Jones Lang LaSalle also has joined the talent hunt, luring two former Colliers ABR executives to top-level posts in its New York Tri-State market. Peter Riguardi — formerly vice chairman of Colliers ABR — will be president, New York, responsible for leasing, management and tenant representation. Former Colliers ABR executive managing director Robert Flippin will become managing director, New York, for Chicago-based Jones Lang LaSalle.

Newmark has opened offices across the country with brokers from other firms by offering some equity in the company.
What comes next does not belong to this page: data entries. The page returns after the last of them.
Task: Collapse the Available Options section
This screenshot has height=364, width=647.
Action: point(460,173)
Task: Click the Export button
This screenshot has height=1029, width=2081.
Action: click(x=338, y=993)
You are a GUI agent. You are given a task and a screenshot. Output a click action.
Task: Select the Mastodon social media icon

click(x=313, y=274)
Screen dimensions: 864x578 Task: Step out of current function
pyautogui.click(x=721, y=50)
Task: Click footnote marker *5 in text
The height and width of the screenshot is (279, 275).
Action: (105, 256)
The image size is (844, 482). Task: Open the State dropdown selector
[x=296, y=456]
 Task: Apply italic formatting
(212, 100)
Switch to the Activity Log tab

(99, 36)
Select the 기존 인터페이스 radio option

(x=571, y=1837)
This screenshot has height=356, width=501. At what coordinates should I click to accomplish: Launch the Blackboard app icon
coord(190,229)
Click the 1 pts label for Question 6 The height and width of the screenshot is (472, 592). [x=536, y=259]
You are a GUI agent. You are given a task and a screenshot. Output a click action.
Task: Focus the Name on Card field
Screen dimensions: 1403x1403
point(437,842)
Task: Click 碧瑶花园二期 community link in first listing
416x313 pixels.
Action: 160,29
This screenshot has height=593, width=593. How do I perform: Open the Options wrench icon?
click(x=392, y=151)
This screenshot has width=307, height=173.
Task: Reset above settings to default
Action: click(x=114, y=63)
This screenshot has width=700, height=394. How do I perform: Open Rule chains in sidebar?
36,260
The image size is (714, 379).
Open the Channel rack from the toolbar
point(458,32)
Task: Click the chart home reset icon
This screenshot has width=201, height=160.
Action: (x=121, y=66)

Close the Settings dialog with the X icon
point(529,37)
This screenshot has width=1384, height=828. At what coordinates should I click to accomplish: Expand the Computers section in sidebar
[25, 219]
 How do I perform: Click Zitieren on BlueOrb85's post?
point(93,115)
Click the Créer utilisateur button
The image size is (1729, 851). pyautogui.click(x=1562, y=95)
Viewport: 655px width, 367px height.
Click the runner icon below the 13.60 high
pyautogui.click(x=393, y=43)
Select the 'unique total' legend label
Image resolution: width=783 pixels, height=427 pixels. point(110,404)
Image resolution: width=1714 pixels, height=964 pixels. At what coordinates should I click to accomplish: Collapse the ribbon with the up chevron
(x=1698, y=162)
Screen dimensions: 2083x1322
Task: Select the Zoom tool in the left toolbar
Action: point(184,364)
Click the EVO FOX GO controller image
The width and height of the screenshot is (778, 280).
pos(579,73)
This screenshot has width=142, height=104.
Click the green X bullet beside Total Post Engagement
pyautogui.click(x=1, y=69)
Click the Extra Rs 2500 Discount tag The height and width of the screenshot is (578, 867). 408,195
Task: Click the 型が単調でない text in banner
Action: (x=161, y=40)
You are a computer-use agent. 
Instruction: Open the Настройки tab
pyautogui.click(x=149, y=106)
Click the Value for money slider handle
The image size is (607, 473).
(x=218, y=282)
In Los Angeles, Newmark hired three brokers from Julien J. Studley and opened its San Francisco office with a half-dozen executives from CB Richard Ellis.

Newmark President Jimmy Kuhn says some brokers were willing to jump ship because they felt the brokerages they worked for had become too large. “You have a lot of people who don't want to be part of a corporate bureaucracy,” he says. Of course, brokers also are being wooed with large financial packages.

“When times are good, brokers don't want to move because they have too many irons in the fire,” he says. “When times are weak, that hook is gone. We couldn't have done this in 1999 or 2000.”